Ora ficou provado nos autos, tanto por via documental como testemunhal, que independentemente da designação atribuída aos contratos de empreitada celebrados entre a Requerente e os B... de Sintra, Almada e Caldas da Rainha, os trabalhos incidiram, simultaneamente:
sobre as atividades dos três B... conexas com operações de saneamento, com a construção de condutas, melhoria da rede de esgotos, construção de estações elevatórias, etc., (atividade enquadrável na exclusão de tributação prevista no artigo 2.º, n.º 2 do Código do IVA, por se tratar operação realizada “no exercício dos […] poderes de autoridade” da entidade pública) e,
sobre a atividade conexa com o abastecimento de água para consumo humano, designadamente para abastecimento das estações elevatórias construídas - atividade que é sujeita e não isenta de IVA.
Constituindo, portanto, tais empreitadas, verdadeiras operações mistas.
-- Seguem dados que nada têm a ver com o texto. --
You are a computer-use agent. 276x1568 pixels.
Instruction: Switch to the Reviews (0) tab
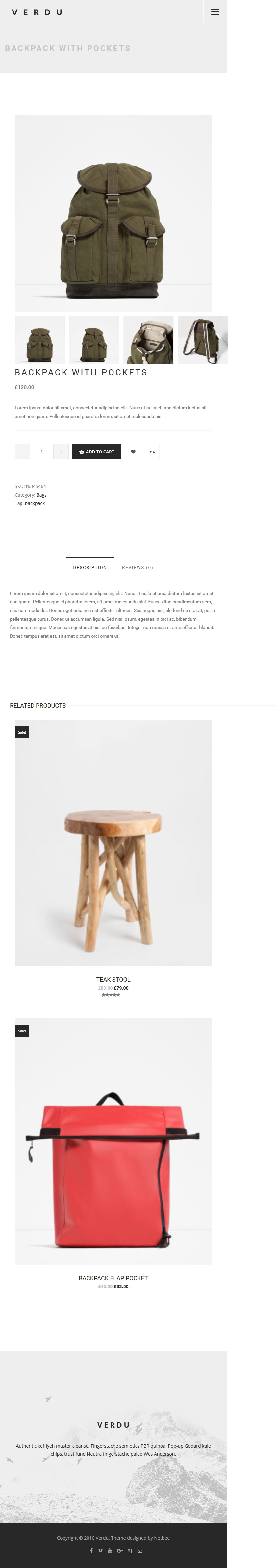click(x=137, y=567)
Subsumindo tais factos ao direito aplicável, outra conclusão não pode retirar-se senão a de que bem andou a Requerente, prestadora dos serviços de construção civil, ao emitir as faturas ao abrigo do regime de inversão do sujeito passivo previsto na alínea j) do n.º 1 do artigo 2.º do Código do IVA, com indicação de IVA-Autoliquidação,
E tendo, em consequência, os Donos da Obra (B... de Sintra, Almada e Caldas da Rainha) relativamente a cada uma dessas faturas autoliquidado o IVA devido e entregue o mesmo ao Estado, como também resultou provado que sucedeu.
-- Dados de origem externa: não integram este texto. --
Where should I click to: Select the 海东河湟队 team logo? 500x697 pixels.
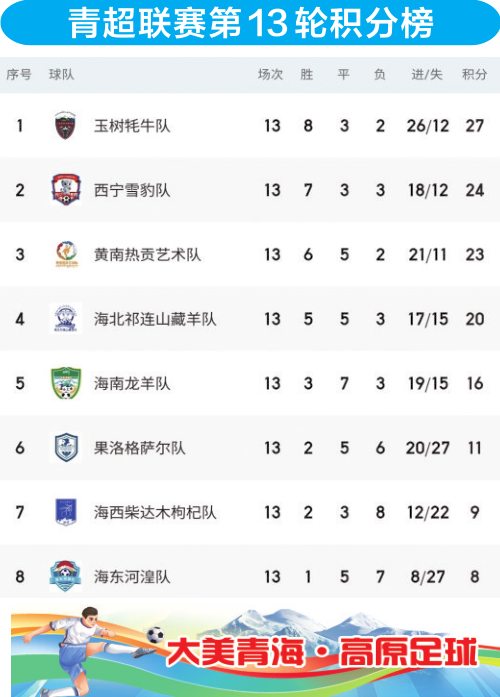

Como corolário, as liquidações adicionais de IVA relativas aos períodos correspondentes aos meses de janeiro a outubro de 2018 impugnadas nos presentes autos, que incorporam a decisão da Requerida nos termos da qual deveria ter sido a Requerente (e não os Donos da Obra) a liquidar e entregar tal IVA ao Estado), são por este tribunal julgadas ilegais, por assentarem em erro nos pressupostos de facto (desconsideração dos concretos atos executados com base nos contratos de empreitada) e de direito (desaplicação do artigo 2.º, n.º 1, alínea j) do Código do IVA ao arrepio até da própria doutrina administrativa que cumpria à Requerida respeitar).
Razão pela qual, em conformidade, se anulam as mencionadas liquidações, nos termos requeridos no Pedido Arbitral.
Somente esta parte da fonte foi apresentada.